Лестница, узкая и крутая внизу, где Жильбер споткнулся о первую ступеньку, после четвертого этажа, где была квартира Жака, стала еще уже и круче. Не без труда старик и его подопечный добрались до чердака. На сей раз права оказалась Тереза: это был самый настоящий чердак, разделенный перегородками на четыре каморки, три из которых были пусты.
Справедливости ради нужно сказать, что все они, включая и ту, что предназначалась для Жильбера, были непригодны для жилья.
Покатая крыша дома образовывала с полом чердака острый угол. Посредине в ней было прорезано слуховое окно, забранное скверною рамой без стекол; через него на чердак проникали свет и воздух, когда задували зимние ветры.
По счастью, дело шло к лету, однако, несмотря на приближение теплых дней, свеча, которую держал Жак, когда они вошли в каморку, едва не погасла.
Расхваленный Жаком тюфяк и в самом деле лежал на полу и первым делом бросался в глаза, поскольку был основным предметом меблировки. Там и тут среди груд обгрызенных крысами книг возвышались кипы старой, пожелтевшей по краям бумаги, на которой было что-то напечатано.
На двух натянутых поперек чердака веревках, первая из которых чуть было не задушила Жильбера, плясали на ночном ветру бумажные, мешки с сухими бобами в стручках и душистыми травами, а также постельное и столовое белье вперемешку с поношенной женской одеждой.
— Здесь не очень-то красиво, — признал Жак, — однако сон и темнота уравнивают роскошный дворец и убогую лачугу. Спите, как спится в ваши лета, мой юный друг, и завтра утром ничто не помешает вам убедить себя, что вы ночевали в Лувре. Но будьте осторожны с огнем.
— Хорошо, сударь, — пообещал Жильбер, несколько огорошенный всем увиденным и услышанным.
Жак улыбнулся ему и вышел, но сразу же вернулся.
— Завтра мы побеседуем, — сказал он. — Надеюсь, работа вам не претит.
— Вы же знаете, сударь, что как раз напротив: работа — это единственное, чего я хочу.
— Вот и славно, — похвалил Жак и снова шагнул к двери.
— Разумеется, достойная работа, — добавил щепетильный Жильбер.
— Другой я не знаю, мой юный друг. Итак, до завтра.
— Спокойной ночи, сударь, и благодарю, — заключил Жильбер.
Жак вышел, закрыл за собою дверь, и Жильбер остался в своей конуре один.
Испытав сперва восторг, потом изумление от своего прибытия в Париж, молодой человек теперь усомнился, Париж ли это, раз тут встречаются подобные комнаты?
Тут ему пришло в голову, что г-н Жак, в сущности, подал ему милостыню, но, поскольку Жильбер помнил, как подавали милостыню в Таверне, он не особенно удивился, более того, удивление тут же уступило место благодарности.
Со свечой в руке Жильбер обошел свою конуру, соблюдая сугубую, как рекомендовал Жак, осторожность и не обращая внимания на развешенные одеяния Терезы, из которых ему не захотелось воспользоваться даже старым платьем, чтобы укрыться им вместо одеяла.
Наконец он остановился у бумажных кип, которые крайне его заинтересовали.

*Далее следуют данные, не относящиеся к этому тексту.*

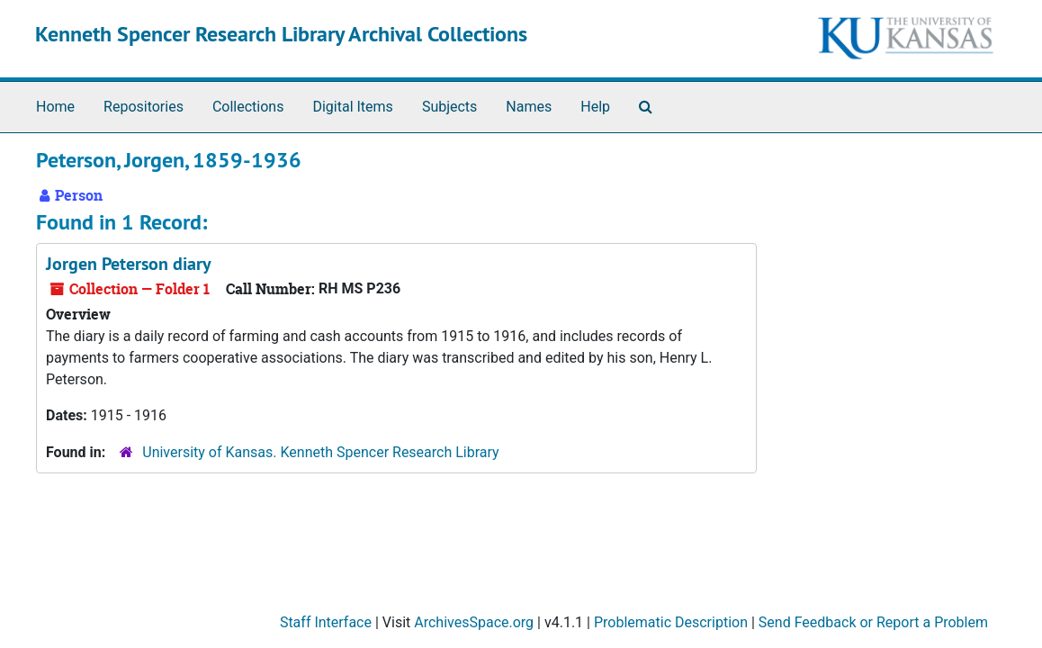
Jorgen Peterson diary (128, 263)
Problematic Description (671, 622)
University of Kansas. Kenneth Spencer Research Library (320, 452)
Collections (248, 106)
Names (529, 106)
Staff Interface (326, 622)
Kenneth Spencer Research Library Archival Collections (281, 34)
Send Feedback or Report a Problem (873, 622)
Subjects (449, 106)
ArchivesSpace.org (474, 622)
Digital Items (352, 106)
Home (55, 106)
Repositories (143, 106)
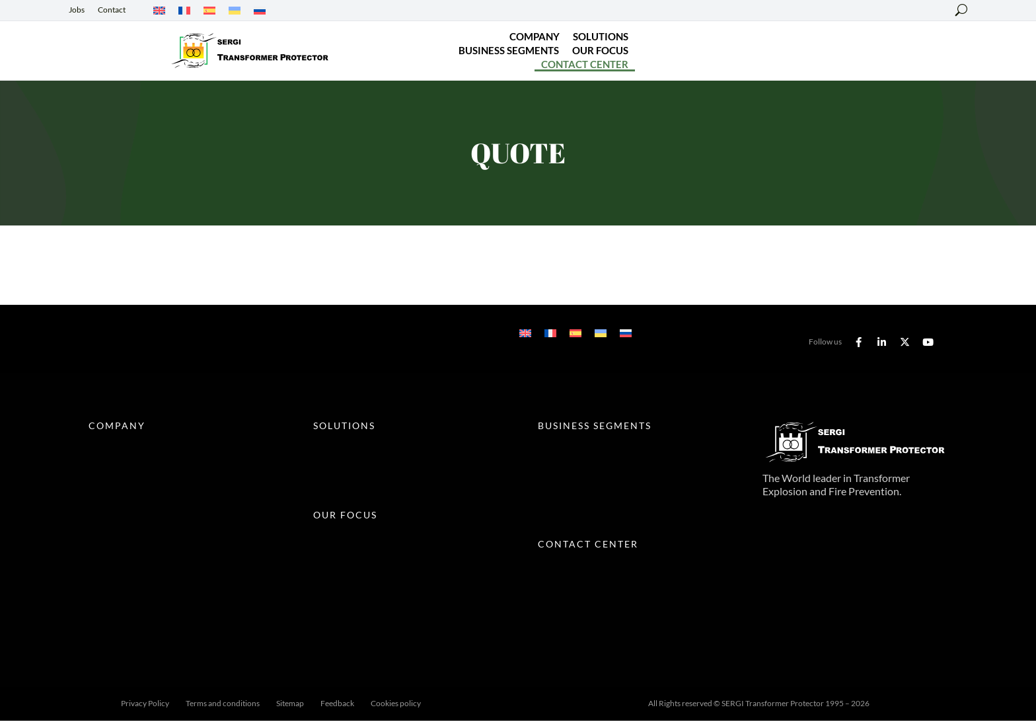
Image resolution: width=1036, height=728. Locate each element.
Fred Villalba (527, 710)
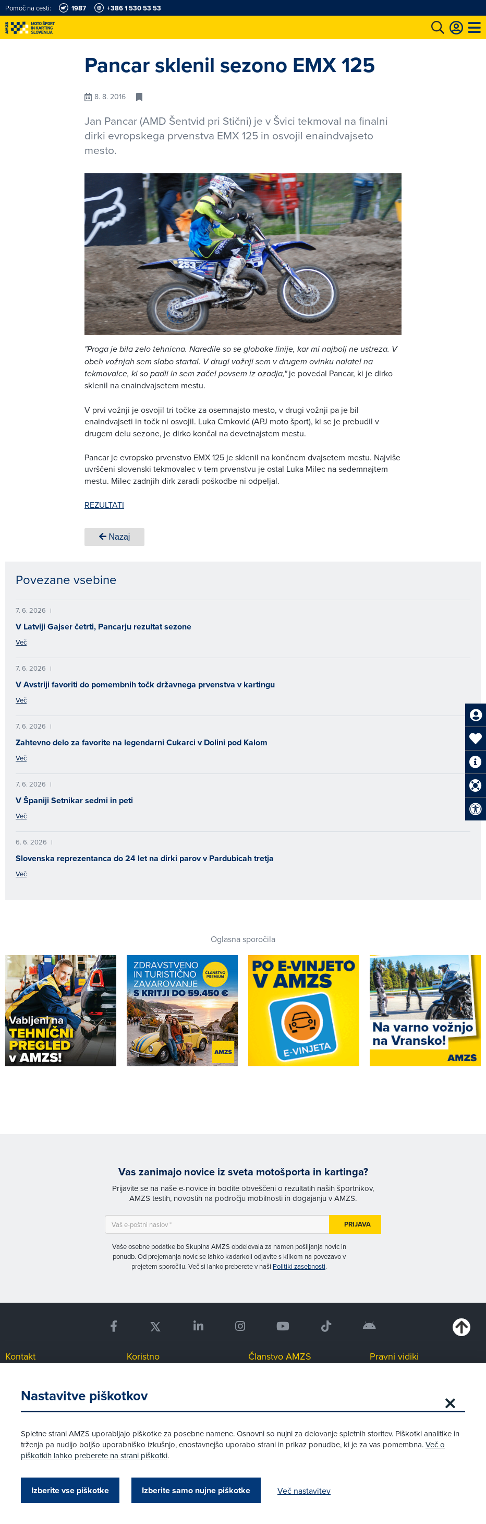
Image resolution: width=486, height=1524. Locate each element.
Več (21, 642)
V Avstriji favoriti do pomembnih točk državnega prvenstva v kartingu (145, 684)
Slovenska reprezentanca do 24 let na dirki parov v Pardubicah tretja (145, 858)
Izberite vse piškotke (70, 1490)
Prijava (357, 1224)
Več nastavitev (304, 1490)
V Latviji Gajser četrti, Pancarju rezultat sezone (103, 627)
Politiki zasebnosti (299, 1266)
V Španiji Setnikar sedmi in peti (74, 800)
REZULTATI (104, 504)
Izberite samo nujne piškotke (196, 1490)
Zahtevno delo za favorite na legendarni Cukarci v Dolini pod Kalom (142, 742)
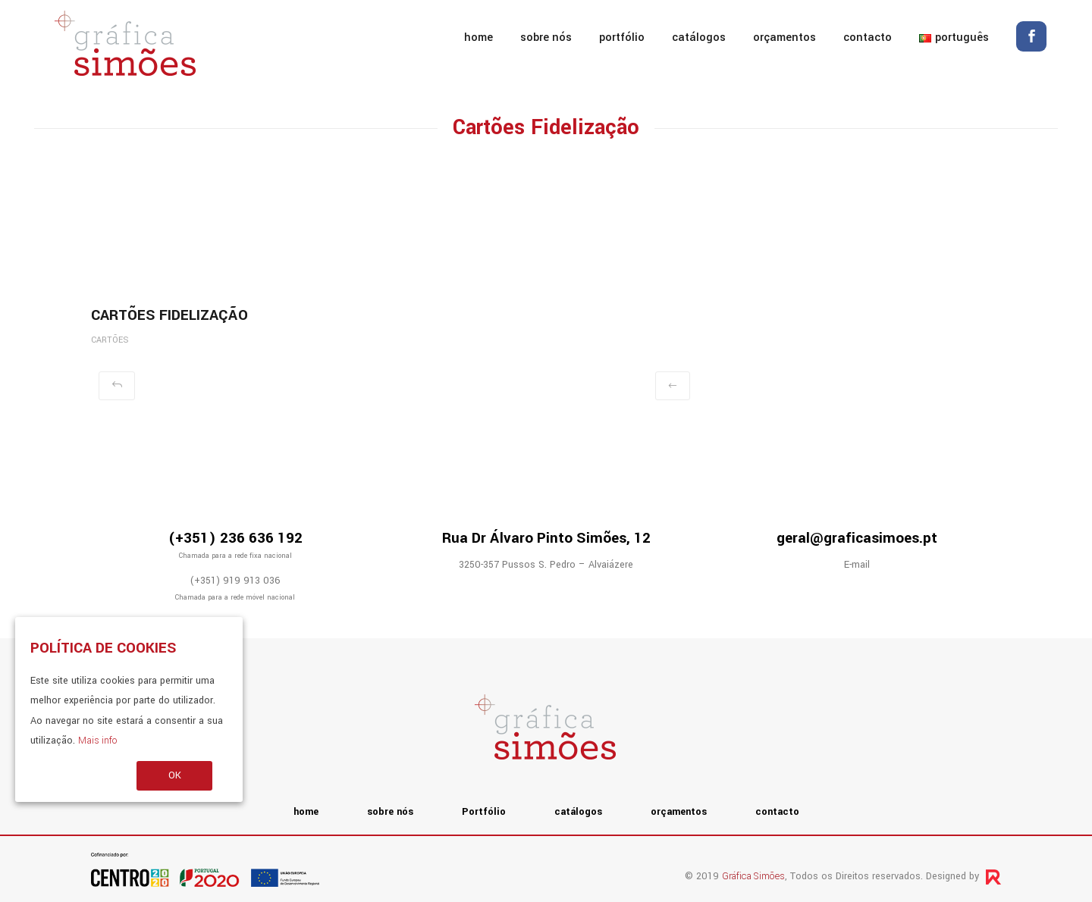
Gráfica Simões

Все пачки был перевязаны, и трогать их он не стал.
Вытянув шею и оглядываясь вокруг, Жильбер стал осторожно пробираться между мешками с бобами.
Мешки были сделаны из листов очень белой бумаги, скрепленной булавками; на бумаге было что-то напечатано.
Неловко повернувшись, Жильбер задел головой за веревку, и один из мешков упал.
Побледнев и перепугавшись, как будто он взломал замок денежного сундука, Жильбер поспешно принялся собирать с пола рассыпавшиеся бобы и класть их назад в мешок.
Занимаясь этим, Жильбер машинально бросил взгляд на бумагу и так же машинально прочел несколько слов; они возбудили в нем интерес. Он оставил бобы, сел на тюфяк и принялся читать; напечатанное настолько соответствовало его мыслям, а главное, его характеру, что, казалось, было написано не только для него, но попросту им самим. Вот что он прочитал:
«К тому же швейки, горничные, мелкие торговки меня нисколько не прельщали, мне надобны были барышни из благородных; у всякого своя причуда, у меня же была именно эта. В этом предмете я расхожусь с Горацием. И влечет меня к ним вовсе не тщеславие, не их титулы и положение в обществе, а свежий цвет лица, точеные руки, изысканные украшения, утонченность и щеголеватость, манера держаться и изъясняться, изящные, хорошо сшитые платья, крохотные туфельки, ленты, кружева, прекрасно уложенные волосы. Я предпочту даже не особенно красивую — лишь бы все это было у нее. Я и сам нахожу сие пристрастие довольно нелепым, но сердце мое наперекор воле влечется к ним».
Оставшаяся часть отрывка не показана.